Pour Mathieu Daoust, rédacteur en chef du site DVDenfrancais.com, la diversification de l'offre (DVD, VOD, téléchargement, visionnement en ligne) explique ce ralentissement. Awnish Srivastava montre du doigt la récession. Selon lui, il est même possible que les effets de la crise économique se fassent encore sentir cette année et que la reprise n'ait lieu qu'en 2011.


Mais pour Warner et les autres studios américains, ces effets négatifs se reflètent non pas sur les nouveautés, mais sur les titres au catalogue. «En cette période où vous devez faire des choix, allez-vous acheter The Hangover et le nouveau Harry Potter ou une nouvelle édition d'un vieux film que vous aimez? Les deux premiers, c'est ce que disent nos chiffres», souligne Awnish Srivastava.


Marché à maturité


C'est pour cela que les studios ne s'inquiètent pas trop. «Le marché arrive à maturité, mais nous n'avons pas encore atteint la saturation, croit Mathieu Daoust. Et le support physique va continuer à exister.» Ne serait-ce que grâce aux nombreux collectionneurs.


Sauf que le support en question va changer: autant à ses yeux qu'à ceux d'Awnish Srivastava, le Blu-ray est appelé à remplacer, à moyen terme, le DVD. Exactement comme celui-ci a pris la place du VHS... qui avait éliminé le Beta.
Ce, même si le dernier-né des supports de films prend son envol plus lentement que prévu, selon les studios. À cause de la récession, mais surtout, indique Mathieu Daoust, parce que même si le prix des lecteurs Blu-ray a beaucoup baissé, les disques eux-mêmes restent plus chers que les DVD.


Awnish Srivastava mentionne quant à lui un fait qui peut sembler anecdotique pour les technophiles mais qui n'en est pas moins véridique: «Beaucoup de gens n'ont pas encore assimilé le fait que le lecteur Blu-ray peut lire les DVD - donc, qu'ils ne perdront pas leur collection en changeant de technologie.» Comme cela s'est fait lors du passage du VHS au DVD.


Mais on est loin de désespérer: l'an dernier, selon John Grant, directeur général de Warner Home Entertainment Canada, le Blu-ray a représenté presque 20% de leurs ventes - ce qui est deux fois plus qu'en 2008 et, aussi, plus qu'aux États-Unis, où la transition est plus lente encore.


Et Awnish Srivastava d'ajouter que les ventes de lecteurs Blu-ray sont actuellement au même niveau que l'étaient celles de lecteurs DVD quand ce support avait la même ancienneté sur le marché, que celle qu'a aujourd'hui le Blu-ray.


Les studios mettent par contre au point des stratégies pour inciter les acheteurs potentiels à se convertir.
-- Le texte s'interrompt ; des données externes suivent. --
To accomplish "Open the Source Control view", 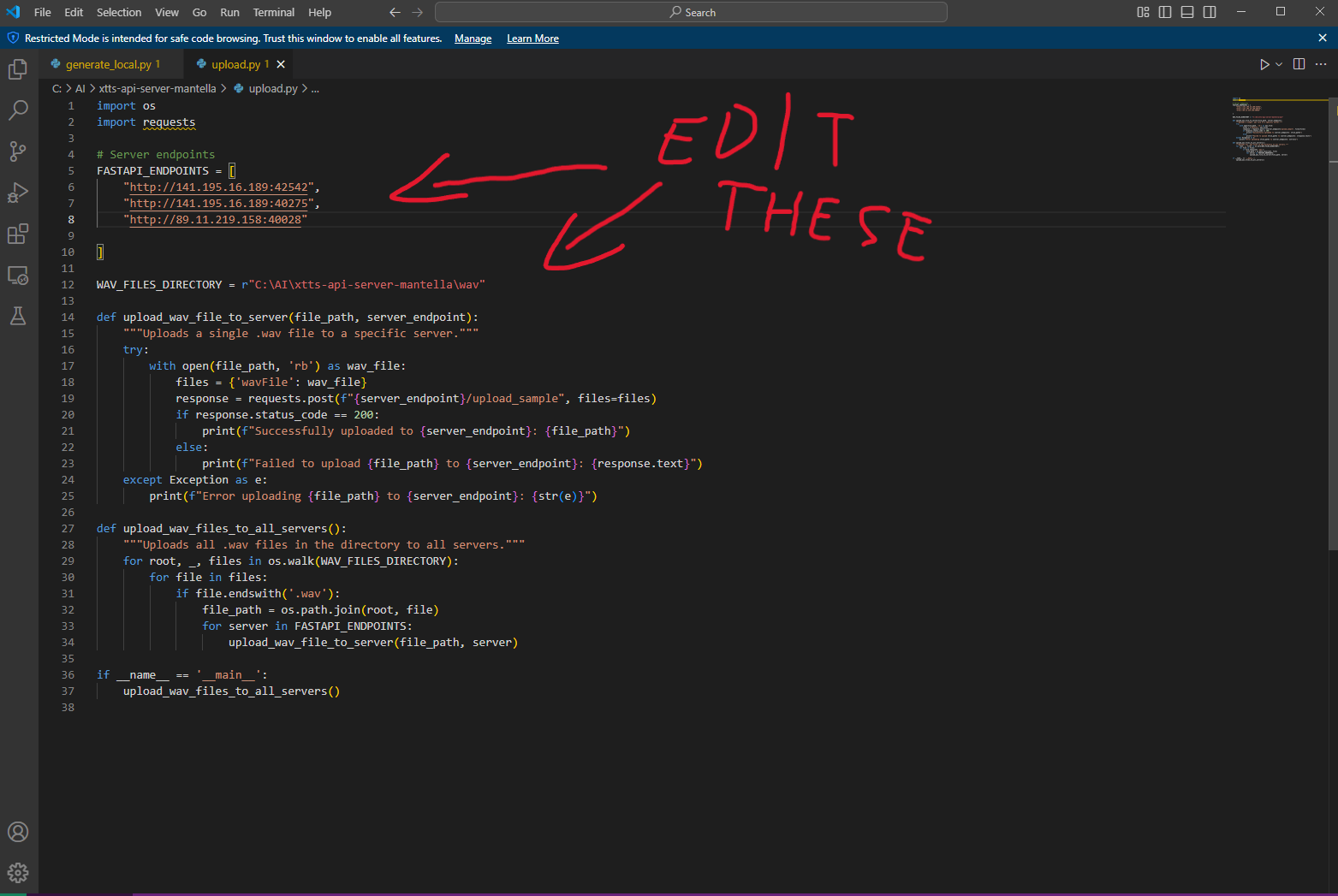I will 18,151.
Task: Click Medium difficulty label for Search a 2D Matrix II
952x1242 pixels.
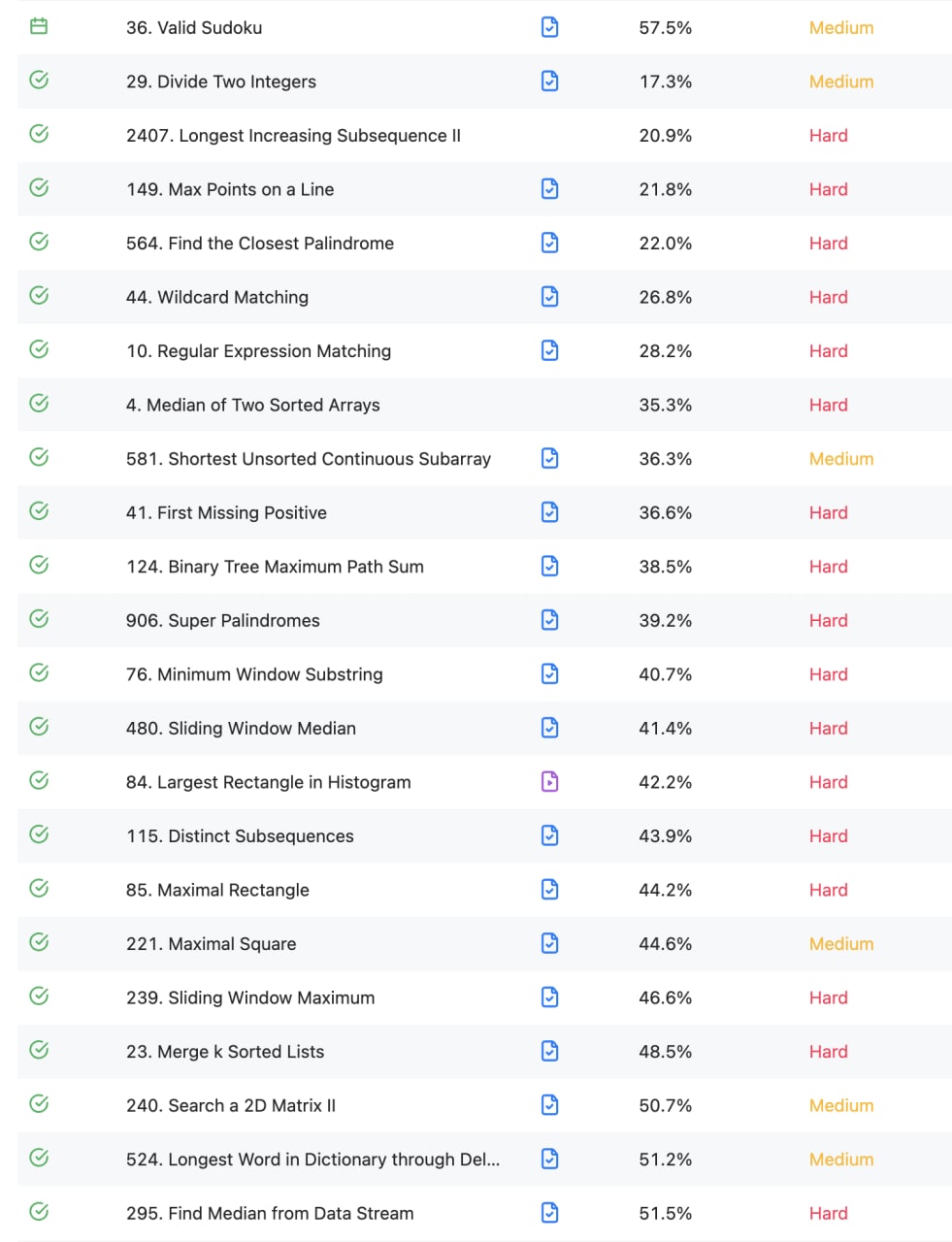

Les «combos» en sont un exemple: on retrouve, dans un même boîtier, des versions DVD, Blu-ray et numérique d'un même film - l'ensemble revenant à 50 à 70% du prix que coûterait l'achat des supports séparément.
«C'est quelque chose qui marche très bien pour les films familiaux et pour les enfants, note Awnish Srivastava. Vous avez une copie pour la télé, une copie pour le lecteur portable dans l'auto et une autre pour l'ordinateur.» Il le dit lui-même, «l'important, peu importe la manière dont ils le font, c'est que les gens continuent à consommer des films. Nous leur présentons différents moyens de le faire, c'est à eux de choisir.»